Müzeyyen Senar için her şeyin değiştiği tarih…
19 Aralık 1936, akşam saatleri…
Müzeyyen Senar eşiyle evde…
Kapıya siyah bir araç yanaşıyor…
Gelen saz üstadı Nubar Tekyay…
'Ha'di kızım hazırlan, Mustafa Kemal Paşa seni dinlemek istiyormuş, Dolmabahçe Sarayı'na gidiyoruz, kocan da gelecek…'
Müzeyyen'in yüzü kül gibi oluyor…
Dolmabahçe Sarayı'na vardıklarında…
Onları…
Yemek masasının kurulu olduğu salona alıyorlar…

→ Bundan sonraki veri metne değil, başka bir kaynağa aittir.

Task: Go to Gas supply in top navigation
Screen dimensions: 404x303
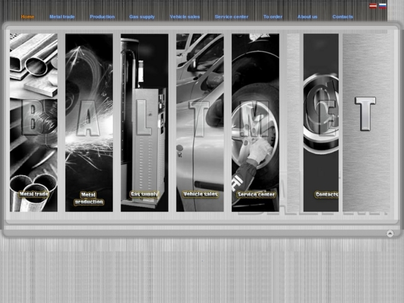Action: click(142, 17)
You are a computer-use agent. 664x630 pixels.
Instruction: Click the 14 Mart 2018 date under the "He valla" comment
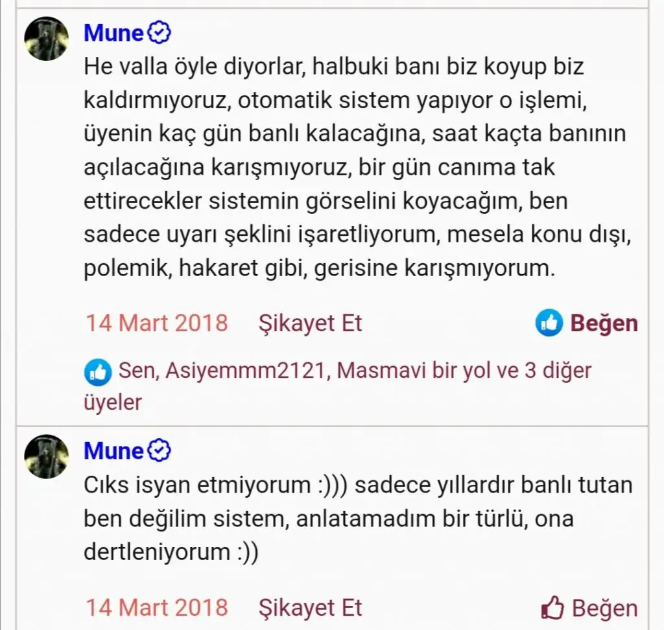pyautogui.click(x=157, y=323)
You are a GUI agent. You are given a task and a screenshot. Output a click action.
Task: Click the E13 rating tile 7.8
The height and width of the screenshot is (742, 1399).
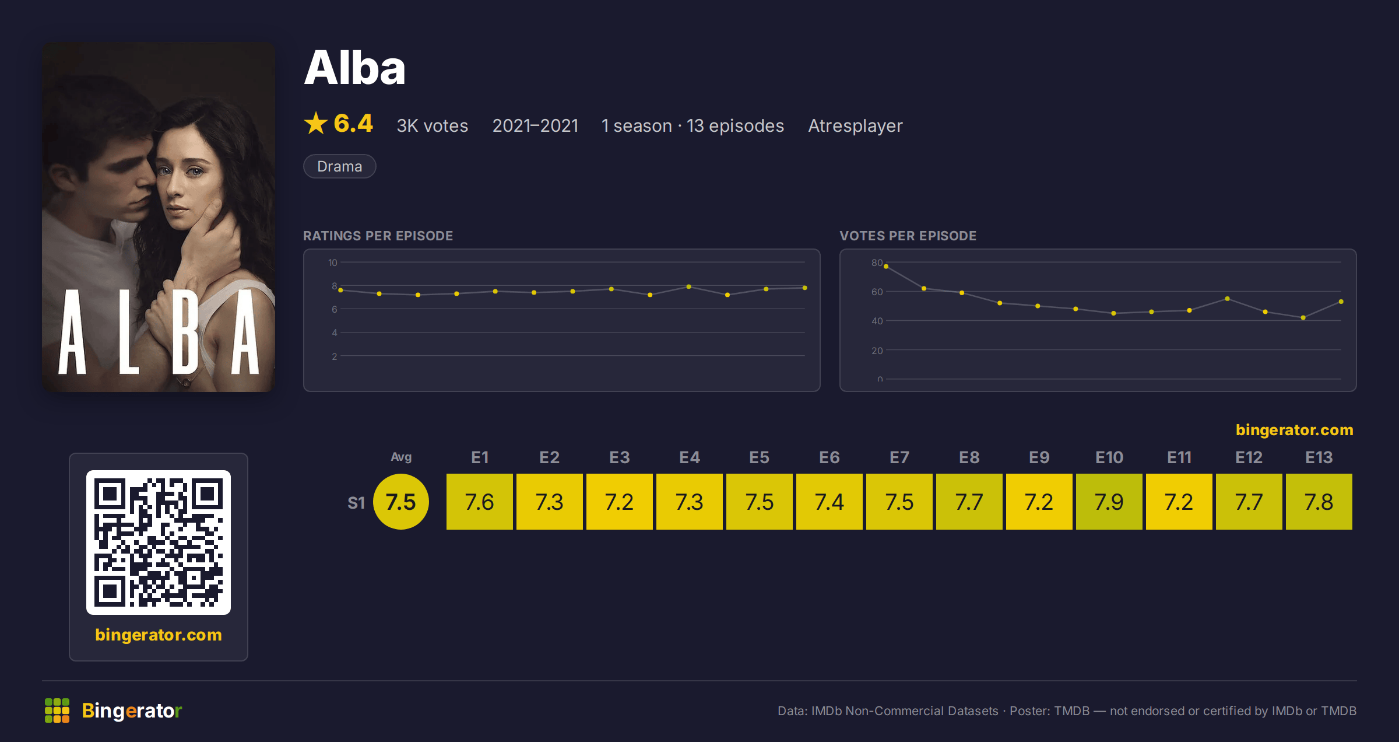(x=1319, y=502)
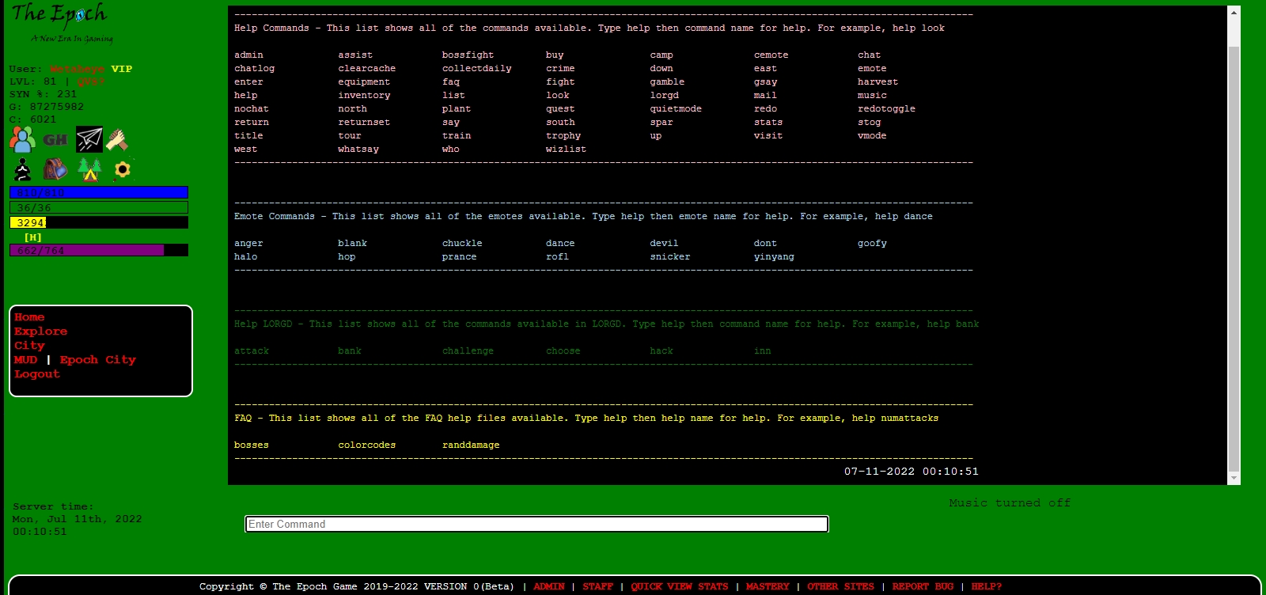Click the yellow [H] toggle marker
The height and width of the screenshot is (595, 1266).
coord(32,237)
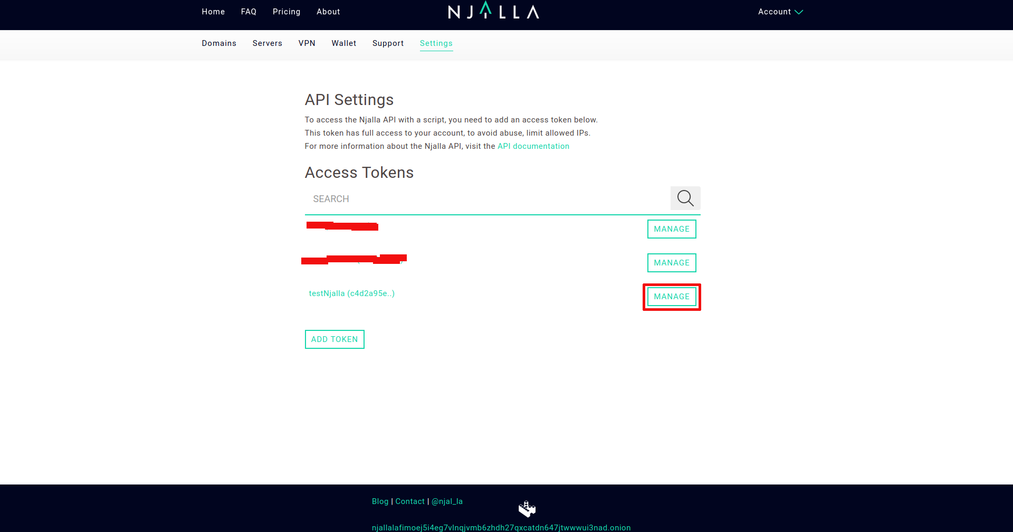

İşte, ilk kez orada göz göze geliyorlar Atatürk'le…
Yaver, konukları takdim ediyor:
'Müzeyyen Senar Hanım huzurlarınızda' diyor…
'Beyefendi de kocası' diye ekliyor…
Atatürk, son derece rahat…
Konuklarının heyecanının fark ediyor…
'Gel bakalım hanım kızım, otur şöyle yanıma…' diyor…
Çekine çekine sandalyenin ucuna ilişiyor Müzeyyen…
Sonra yaverini çağırıyor Atatürk…
Kulağına bir şeyler fısıldıyor…
Yaver, Müzeyyen'le eşini berber salonuna götürüyor…
Müzeyyen heyecandan titriyor…
Yaver, o heyecanın farkında tabii ki:
'Merak etmeyin efendim, berberimiz sadece sizin saçınızı ve eşinizin bıyığını kesecek…'
Müzeyyen Senar, sonradan öğreniyor…
Meğer…
Atatürk ensesine topladığı saçlarını beğenmemiş…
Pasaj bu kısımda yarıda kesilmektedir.